Collected data
Segment Open

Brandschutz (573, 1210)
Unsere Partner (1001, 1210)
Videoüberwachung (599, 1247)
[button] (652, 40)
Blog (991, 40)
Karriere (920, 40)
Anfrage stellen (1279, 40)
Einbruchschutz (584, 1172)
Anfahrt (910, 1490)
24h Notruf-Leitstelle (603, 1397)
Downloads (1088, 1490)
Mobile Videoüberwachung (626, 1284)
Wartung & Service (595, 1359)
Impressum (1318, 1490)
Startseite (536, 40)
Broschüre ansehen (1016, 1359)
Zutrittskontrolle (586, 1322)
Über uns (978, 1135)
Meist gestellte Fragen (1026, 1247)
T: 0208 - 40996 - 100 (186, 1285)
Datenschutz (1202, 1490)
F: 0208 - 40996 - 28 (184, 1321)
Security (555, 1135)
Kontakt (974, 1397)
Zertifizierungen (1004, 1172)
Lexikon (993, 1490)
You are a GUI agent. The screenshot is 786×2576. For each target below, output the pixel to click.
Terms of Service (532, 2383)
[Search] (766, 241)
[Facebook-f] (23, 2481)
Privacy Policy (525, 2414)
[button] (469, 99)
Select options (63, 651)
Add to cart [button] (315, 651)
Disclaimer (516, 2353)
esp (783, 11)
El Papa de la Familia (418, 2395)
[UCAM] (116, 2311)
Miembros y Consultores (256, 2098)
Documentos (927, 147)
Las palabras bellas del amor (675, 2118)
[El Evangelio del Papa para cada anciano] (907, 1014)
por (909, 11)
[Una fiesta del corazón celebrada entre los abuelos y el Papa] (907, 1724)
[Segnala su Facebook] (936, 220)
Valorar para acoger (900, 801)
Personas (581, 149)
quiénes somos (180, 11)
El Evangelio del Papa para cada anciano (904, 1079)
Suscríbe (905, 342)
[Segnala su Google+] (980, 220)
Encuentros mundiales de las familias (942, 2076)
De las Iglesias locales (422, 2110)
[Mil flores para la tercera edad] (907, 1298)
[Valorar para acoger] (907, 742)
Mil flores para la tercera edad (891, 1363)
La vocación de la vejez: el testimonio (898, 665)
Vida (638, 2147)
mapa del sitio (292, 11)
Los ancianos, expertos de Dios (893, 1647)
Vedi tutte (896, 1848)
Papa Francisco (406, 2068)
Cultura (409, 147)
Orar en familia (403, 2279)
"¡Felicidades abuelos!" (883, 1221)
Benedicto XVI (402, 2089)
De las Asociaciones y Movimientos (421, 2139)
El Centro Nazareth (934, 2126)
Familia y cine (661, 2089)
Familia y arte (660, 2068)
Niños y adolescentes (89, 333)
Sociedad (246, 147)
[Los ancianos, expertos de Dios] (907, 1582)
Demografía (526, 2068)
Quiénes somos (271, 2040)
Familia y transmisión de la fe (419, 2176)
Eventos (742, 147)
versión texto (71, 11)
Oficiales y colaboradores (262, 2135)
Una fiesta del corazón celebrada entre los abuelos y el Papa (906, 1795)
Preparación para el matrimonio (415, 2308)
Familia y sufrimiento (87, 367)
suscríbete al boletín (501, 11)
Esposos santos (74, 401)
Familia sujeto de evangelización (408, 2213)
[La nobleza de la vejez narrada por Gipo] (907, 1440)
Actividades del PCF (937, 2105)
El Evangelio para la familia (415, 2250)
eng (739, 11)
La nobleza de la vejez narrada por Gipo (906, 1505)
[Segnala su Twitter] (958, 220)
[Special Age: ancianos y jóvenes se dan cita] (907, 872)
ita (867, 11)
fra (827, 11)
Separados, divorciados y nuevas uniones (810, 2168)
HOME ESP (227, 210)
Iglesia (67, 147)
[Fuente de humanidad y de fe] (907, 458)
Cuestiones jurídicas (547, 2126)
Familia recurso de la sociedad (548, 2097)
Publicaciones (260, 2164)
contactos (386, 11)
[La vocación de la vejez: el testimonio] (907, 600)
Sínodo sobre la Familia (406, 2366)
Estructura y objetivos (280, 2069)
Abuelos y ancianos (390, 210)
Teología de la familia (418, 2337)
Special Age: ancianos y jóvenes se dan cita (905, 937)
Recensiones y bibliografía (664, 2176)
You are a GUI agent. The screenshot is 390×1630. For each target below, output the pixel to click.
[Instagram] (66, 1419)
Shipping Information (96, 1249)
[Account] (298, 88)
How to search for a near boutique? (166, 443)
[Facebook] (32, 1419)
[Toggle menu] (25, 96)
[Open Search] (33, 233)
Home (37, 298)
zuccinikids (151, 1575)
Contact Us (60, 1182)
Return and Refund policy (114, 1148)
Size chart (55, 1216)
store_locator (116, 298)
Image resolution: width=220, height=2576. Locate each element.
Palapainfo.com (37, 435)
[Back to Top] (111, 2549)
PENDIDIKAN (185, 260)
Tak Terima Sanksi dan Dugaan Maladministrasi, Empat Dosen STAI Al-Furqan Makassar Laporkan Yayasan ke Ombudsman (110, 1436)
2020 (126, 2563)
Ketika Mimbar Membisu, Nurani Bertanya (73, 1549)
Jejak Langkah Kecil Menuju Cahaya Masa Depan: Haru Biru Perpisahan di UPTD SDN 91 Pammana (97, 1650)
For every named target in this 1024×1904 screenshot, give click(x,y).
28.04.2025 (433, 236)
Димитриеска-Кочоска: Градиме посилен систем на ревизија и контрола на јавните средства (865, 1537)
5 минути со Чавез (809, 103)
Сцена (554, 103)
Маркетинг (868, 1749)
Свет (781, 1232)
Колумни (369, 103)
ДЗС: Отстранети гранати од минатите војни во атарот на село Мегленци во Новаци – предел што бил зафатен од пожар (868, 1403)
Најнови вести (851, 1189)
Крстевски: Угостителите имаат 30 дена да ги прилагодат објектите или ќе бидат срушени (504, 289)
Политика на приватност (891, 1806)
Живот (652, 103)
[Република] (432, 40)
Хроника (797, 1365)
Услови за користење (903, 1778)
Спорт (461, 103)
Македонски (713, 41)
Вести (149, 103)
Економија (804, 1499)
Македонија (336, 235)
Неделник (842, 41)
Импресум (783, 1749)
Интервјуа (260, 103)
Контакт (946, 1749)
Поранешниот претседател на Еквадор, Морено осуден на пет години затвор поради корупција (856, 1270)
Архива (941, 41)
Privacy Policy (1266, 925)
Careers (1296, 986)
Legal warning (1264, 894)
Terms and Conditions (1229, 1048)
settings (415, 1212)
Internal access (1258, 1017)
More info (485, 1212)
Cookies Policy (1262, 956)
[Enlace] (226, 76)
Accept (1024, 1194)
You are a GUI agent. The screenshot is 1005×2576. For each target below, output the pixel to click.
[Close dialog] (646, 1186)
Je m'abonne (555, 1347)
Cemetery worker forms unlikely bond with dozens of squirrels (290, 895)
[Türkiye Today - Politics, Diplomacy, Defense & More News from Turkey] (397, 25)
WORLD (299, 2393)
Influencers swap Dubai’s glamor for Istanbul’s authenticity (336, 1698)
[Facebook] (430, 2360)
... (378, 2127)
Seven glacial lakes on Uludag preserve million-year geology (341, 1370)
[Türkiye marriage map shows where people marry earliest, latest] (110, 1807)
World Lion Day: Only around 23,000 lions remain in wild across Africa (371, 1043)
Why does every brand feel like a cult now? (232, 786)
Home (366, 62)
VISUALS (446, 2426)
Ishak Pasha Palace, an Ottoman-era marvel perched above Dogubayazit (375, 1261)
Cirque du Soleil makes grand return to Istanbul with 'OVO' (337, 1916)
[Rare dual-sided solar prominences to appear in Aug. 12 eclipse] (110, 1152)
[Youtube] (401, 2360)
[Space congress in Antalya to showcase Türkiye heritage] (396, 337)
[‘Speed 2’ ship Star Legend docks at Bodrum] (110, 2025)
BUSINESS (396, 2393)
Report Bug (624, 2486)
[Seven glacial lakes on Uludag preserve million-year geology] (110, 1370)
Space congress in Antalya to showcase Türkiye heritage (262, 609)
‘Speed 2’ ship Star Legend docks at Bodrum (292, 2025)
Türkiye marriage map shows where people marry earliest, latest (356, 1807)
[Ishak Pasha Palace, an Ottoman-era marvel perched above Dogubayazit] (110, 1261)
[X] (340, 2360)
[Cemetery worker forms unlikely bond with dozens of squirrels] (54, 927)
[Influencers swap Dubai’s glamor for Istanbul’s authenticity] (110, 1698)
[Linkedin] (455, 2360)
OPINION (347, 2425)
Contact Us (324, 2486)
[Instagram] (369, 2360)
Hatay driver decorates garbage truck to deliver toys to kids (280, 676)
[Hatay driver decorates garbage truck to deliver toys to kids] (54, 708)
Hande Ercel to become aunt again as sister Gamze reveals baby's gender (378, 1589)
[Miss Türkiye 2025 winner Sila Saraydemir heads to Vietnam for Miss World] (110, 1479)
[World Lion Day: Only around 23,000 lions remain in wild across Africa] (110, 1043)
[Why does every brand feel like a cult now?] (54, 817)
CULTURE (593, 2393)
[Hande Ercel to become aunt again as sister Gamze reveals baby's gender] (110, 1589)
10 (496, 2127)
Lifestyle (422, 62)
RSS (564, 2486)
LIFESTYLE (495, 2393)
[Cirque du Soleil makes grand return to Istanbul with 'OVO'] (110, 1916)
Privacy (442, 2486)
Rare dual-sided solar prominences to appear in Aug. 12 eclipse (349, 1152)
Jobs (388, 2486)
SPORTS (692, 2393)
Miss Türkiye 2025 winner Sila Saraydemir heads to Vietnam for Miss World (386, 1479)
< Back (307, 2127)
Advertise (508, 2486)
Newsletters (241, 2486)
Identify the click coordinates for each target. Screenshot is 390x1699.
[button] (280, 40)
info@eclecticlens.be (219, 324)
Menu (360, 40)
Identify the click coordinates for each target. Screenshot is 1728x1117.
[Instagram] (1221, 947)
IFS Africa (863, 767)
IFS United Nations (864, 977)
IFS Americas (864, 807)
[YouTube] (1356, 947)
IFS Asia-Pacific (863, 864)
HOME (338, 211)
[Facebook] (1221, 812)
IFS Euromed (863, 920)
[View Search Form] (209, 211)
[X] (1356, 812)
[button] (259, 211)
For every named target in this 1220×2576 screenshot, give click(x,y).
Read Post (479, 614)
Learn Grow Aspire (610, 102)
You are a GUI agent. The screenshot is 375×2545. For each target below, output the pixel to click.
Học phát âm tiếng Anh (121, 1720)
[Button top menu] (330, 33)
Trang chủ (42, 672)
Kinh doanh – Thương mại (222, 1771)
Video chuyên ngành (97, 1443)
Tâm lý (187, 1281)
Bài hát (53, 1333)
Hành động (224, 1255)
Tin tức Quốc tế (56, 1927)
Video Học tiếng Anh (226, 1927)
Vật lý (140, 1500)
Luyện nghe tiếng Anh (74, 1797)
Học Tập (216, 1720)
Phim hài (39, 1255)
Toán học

Segment Closed

■ Your task
In the data, how many lines hold the word "does"? State that number alone.

■ Reply
2